A local cryptocurrency exchange has asked the Securities and Exchange Commission (SEC) to protect local digital asset businesses by refusing entry to major foreign business operators as the latter have an edge in technological know-how and capital.
These advantages could hurt the business operations of domestic firms operating in the digital asset industry, said Jirayut Srupsrisopa, co-founder and chief executive at Bitkub Capital Group Holdings.
There are several global cryptocurrency exchanges interested in launching in Thailand and some of them are in the process of applying for digital asset licences, said Mr Jirayut.
Two digital asset exchanges have been granted operating licences, Bitkub and Satang Corporation, while Bitcoin, the operator of the now-defunct bx.in.th, ceased operations at the end of September to focus on other business opportunities.
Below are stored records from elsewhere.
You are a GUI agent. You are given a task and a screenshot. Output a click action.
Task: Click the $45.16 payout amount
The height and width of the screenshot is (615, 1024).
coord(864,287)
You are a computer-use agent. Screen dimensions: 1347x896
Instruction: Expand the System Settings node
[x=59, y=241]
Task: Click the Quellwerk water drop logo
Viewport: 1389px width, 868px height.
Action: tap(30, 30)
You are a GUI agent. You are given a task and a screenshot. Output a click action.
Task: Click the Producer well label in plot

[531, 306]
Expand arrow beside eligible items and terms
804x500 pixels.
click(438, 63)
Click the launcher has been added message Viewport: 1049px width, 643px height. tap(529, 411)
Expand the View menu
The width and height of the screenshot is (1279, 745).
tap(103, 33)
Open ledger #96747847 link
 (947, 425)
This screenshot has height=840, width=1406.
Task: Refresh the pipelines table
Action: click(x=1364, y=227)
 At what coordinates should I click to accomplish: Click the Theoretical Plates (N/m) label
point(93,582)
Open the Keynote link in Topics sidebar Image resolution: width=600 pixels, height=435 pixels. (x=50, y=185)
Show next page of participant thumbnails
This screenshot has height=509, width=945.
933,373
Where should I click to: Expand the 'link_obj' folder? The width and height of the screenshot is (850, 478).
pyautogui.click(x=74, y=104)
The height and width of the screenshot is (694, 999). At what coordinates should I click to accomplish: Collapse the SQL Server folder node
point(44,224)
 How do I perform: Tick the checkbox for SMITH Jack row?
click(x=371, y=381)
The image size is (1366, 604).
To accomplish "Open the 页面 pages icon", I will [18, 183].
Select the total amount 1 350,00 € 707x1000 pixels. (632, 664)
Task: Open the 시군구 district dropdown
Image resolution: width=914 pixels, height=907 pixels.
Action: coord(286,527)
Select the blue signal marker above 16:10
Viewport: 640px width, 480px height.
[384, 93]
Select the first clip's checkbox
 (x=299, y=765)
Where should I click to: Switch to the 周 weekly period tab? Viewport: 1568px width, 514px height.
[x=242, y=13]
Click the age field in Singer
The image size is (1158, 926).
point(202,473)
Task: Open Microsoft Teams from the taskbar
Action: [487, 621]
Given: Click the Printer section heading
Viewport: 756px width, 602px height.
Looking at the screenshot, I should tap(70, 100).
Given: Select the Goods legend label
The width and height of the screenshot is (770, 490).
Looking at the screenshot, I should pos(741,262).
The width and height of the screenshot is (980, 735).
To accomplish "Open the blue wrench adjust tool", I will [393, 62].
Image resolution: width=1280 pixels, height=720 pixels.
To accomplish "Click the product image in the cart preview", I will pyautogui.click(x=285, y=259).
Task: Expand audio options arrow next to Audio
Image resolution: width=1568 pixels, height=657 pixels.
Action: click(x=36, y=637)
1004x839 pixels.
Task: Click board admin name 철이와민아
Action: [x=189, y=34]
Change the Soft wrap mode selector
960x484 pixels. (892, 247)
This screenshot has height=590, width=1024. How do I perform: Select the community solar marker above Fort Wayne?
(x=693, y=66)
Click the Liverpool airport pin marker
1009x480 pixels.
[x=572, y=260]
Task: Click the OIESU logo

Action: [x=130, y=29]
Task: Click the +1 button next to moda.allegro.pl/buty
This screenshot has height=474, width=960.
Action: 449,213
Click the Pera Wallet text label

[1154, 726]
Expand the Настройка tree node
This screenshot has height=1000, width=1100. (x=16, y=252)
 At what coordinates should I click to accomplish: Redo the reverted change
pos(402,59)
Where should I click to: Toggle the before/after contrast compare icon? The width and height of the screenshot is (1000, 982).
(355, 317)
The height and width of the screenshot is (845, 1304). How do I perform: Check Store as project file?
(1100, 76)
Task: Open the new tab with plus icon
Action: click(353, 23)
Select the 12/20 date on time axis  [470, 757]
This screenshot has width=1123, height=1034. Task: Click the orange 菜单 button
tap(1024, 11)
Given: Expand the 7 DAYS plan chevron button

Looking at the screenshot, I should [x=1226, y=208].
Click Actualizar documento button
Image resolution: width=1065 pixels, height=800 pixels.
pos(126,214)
Japan's BiTherb and China's Huobi have been granted with operating licences for digital asset exchanges in Thailand, but their operations, involving cryptocurrencies and digital tokens, have yet to begin.
The portion of foreign shareholders in Thailand-based companies, including digital asset businesses, must not exceed 50%, according to the Commerce Ministry's Foreign Business Act of 1999.
The digital asset royal decree took effect on May 14, 2018 and lists four types of secondary business intermediaries: digital exchanges, brokerage firms, dealers and token portal service providers, also known as initial coin offering (ICO) portals.
The royal decree covers cryptocurrencies, digital tokens and any other electronic data unit, as specified by the SEC. Exchanges, brokers and dealers are required to apply for licences from the Finance Ministry, while ICO portals must be approved by the SEC.
Major foreign companies operating as digital asset exchanges have an edge over technological know-how and capital, which could hurt business operations of domestic firms, says Mr Jirayut.
"I am concerned that an amendment to the digital asset royal decree could relax regulations the entry of foreign business operators. Thai cryptocurrency firms could experience losses since foreign firms are equipped with sophisticated technology and huge capital," said Mr Jirayut.
"Shutting the door for foreign firms to operate in the country provides an opportunity for local firms to create new technologies that will help strengthen the country in the long run. If we allow major global companies to come in, all business volume and data will go to them."
For Bitkub, the number of investors and trading volume have doubled this year mainly due to transfers of trading accounts from Bitcoin Co's closure.
Despite larger trading volumes, digital asset exchanges have to increase their capital reserves because the SEC requires them to be hedge risks from trading errors, similar to other intermediary companies such as securities firms, said Mr Jirayut.